First, there’s her medical degree from Northwestern University, where she earned Distinguished Alumni Awards from both the Feinberg School of Medicine and Northwestern University. Then there’s her 21-year career at Indiana University, during which time she was Executive Associate Dean for Research Affairs at IU’s School of Medicine, President and CEO of Riley Hospital for Children, and interim Vice President for IU’s Research Administration. This was followed by a stint at the University of Michigan as the university’s first female Executive Vice President for Medical Affairs and Health System CEO, before becoming Senior Vice President and U.S. Medical Leader at Eli Lilly and Company.
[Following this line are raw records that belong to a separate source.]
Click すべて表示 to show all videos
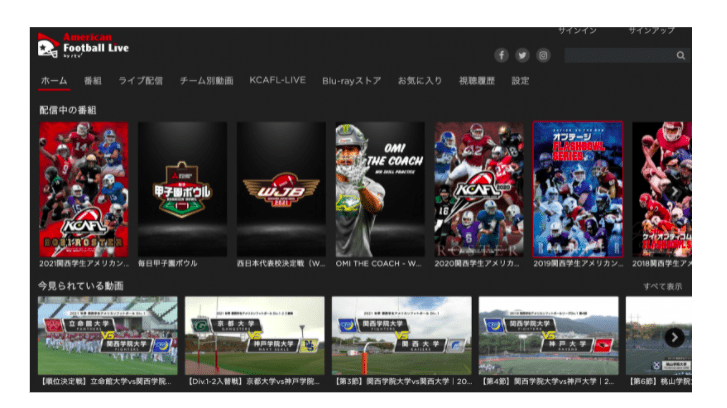[662, 286]
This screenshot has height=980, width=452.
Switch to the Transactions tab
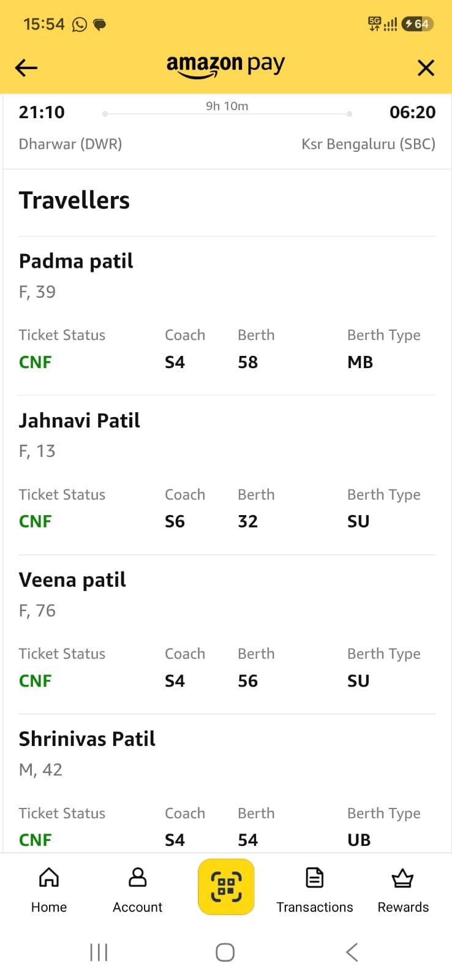tap(314, 890)
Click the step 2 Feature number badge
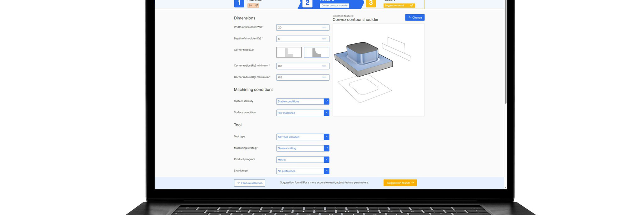644x215 pixels. [x=307, y=3]
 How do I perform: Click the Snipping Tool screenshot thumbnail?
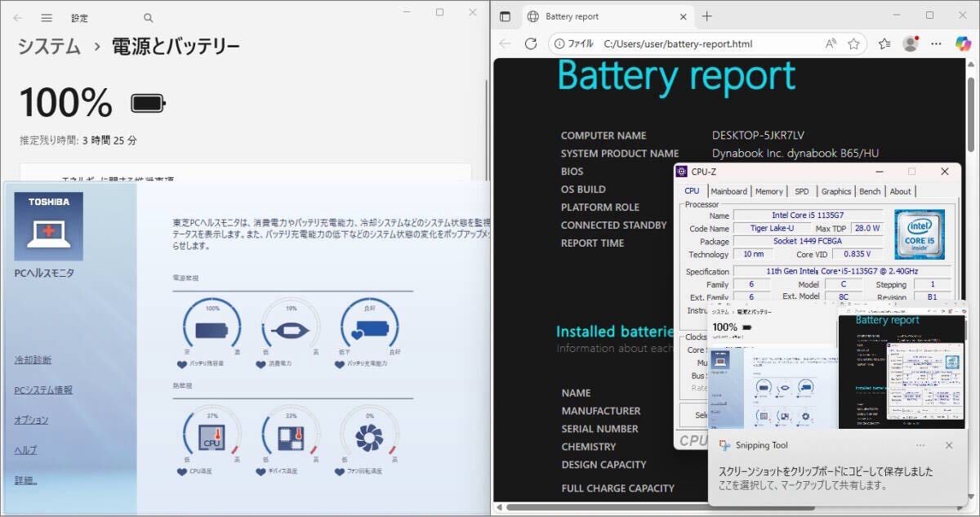coord(837,366)
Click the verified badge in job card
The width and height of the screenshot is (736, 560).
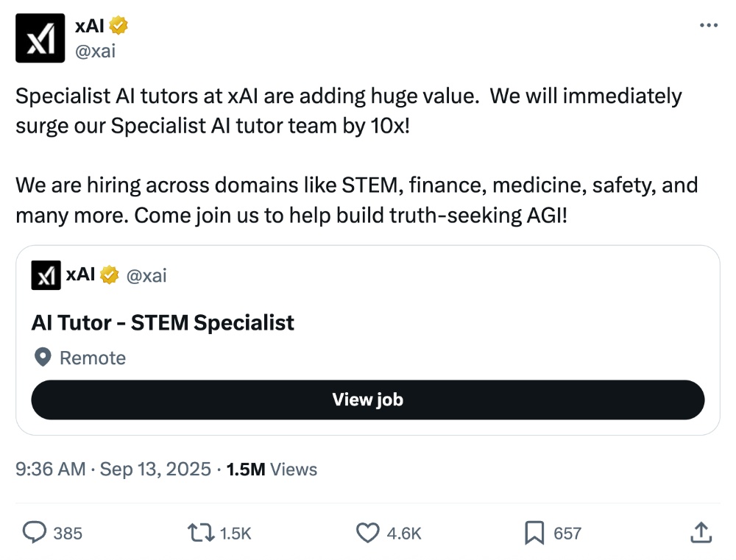click(110, 275)
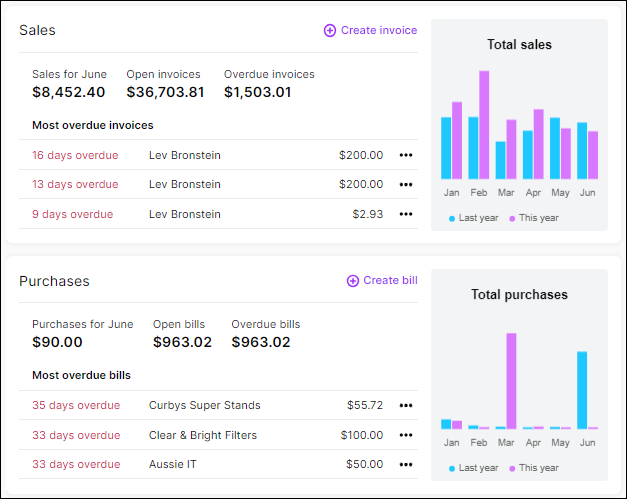Click the plus icon beside Create invoice
Screen dimensions: 627x499
pyautogui.click(x=330, y=31)
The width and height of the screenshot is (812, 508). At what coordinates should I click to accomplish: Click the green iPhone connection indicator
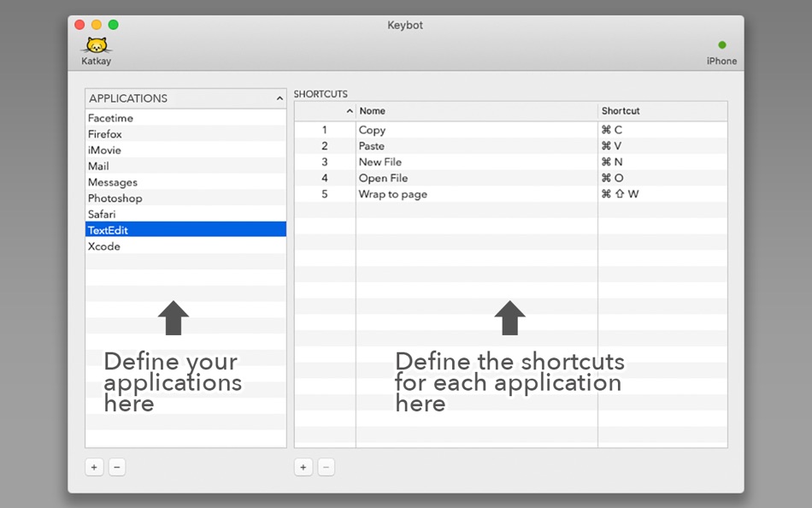click(722, 45)
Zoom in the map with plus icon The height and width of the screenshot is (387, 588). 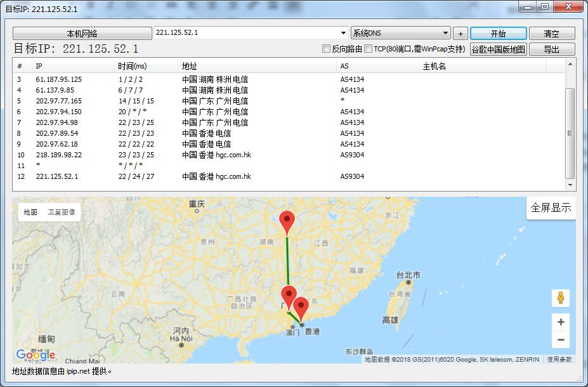pyautogui.click(x=560, y=322)
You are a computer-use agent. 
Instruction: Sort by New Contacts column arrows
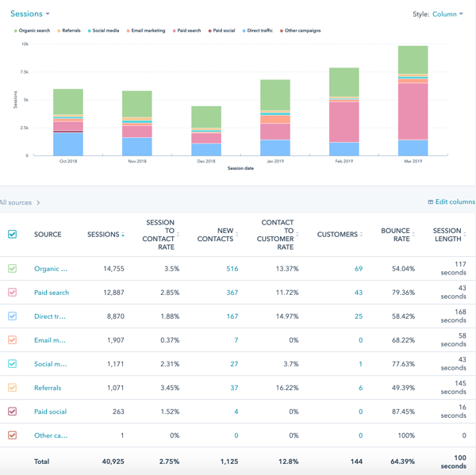[237, 235]
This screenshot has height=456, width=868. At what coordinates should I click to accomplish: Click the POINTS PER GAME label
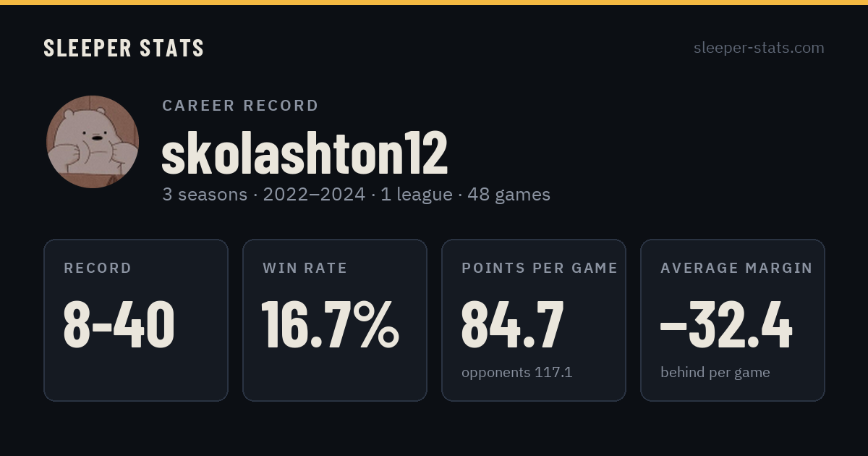click(540, 269)
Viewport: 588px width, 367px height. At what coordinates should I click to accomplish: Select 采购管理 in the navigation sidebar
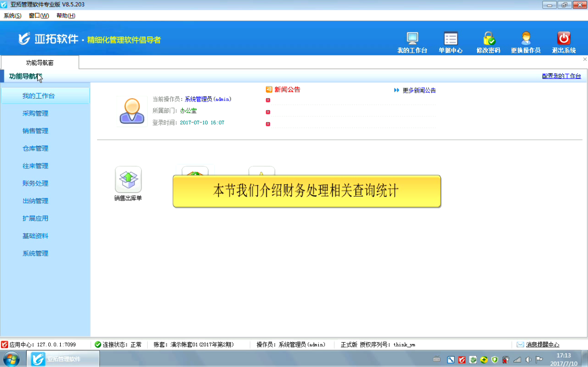[35, 113]
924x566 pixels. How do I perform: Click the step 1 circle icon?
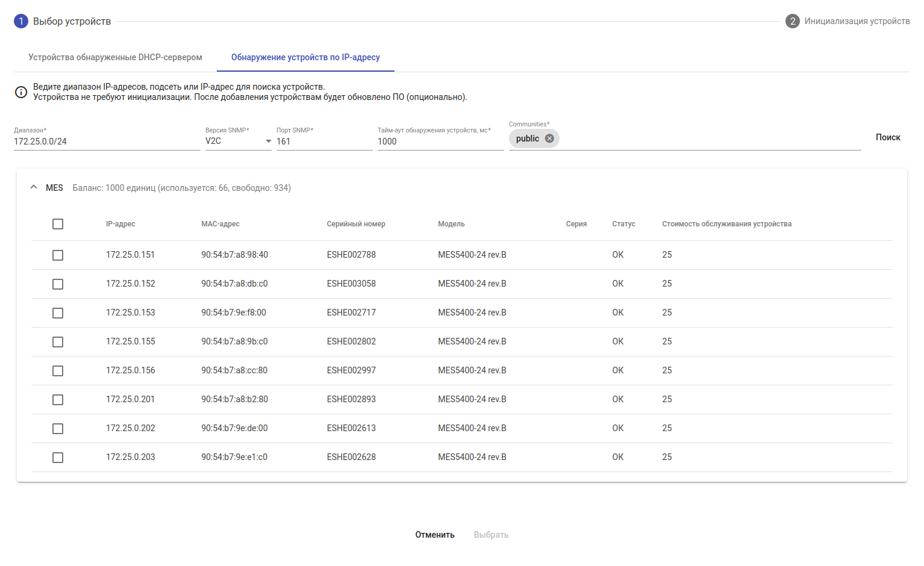pos(21,21)
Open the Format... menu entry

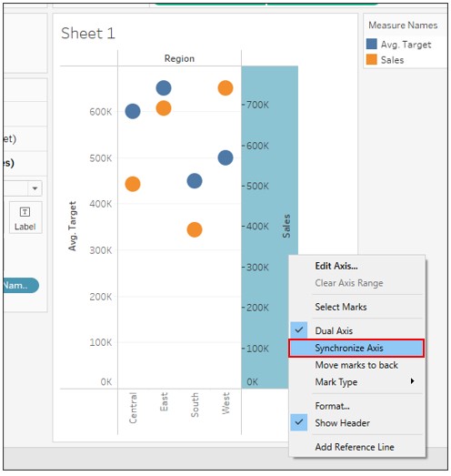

She’s also a pediatric endocrinologist and researcher who has published more than 190 papers and books, and a sought-after speaker on topics ranging from healthcare to women’s issues.
While Dr. Pescovitz has been a scientist, physician, and seasoned administrator, all of which she said helped her prepare for becoming OU’s president, the role that helped her prepare the most? Being a mom.
“Being a parent, I believe that my most important role is to create an environment in which my children can be nurtured and thrive and eventually reach their maximum potential,” she said. “Parents try to ensure that their children will succeed and thrive and actually exceed what they did. You want your children to excel.”
During her time as OU’s president she hopes she can help OU excel as well. She thinks Oakland University has great potential, like change the world kind of potential. Its part of what attracted her to the job in the first place. The William Beaumont School of Medicine didn’t hurt either.
“I’m really excited about our potential to leave a lasting impact on the world,” she said.
Dr. Pescovitz hopes to improve the university in terms of academic excellence and student success. She also wants to leave a mark on the region through quality of life, economic impact, and the difference they make in people’s lives. She wants her students to graduate and change the world, which has already begun.
“While we’re already doing really, really well, I believe we have room to do even better,” Dr. Pescovitz said. “What excites me is knowing that we can raise the bar even higher.”
And she doesn’t mean just at OU, but at colleges and universities across the state.
“I think that if we improve at Oakland we’ll be having a positive impact on the state’s higher education status,” she said. “And I see Oakland as a place that if we move the bar of the needle here we will be moving the bar of the needle in the rest of Michigan.”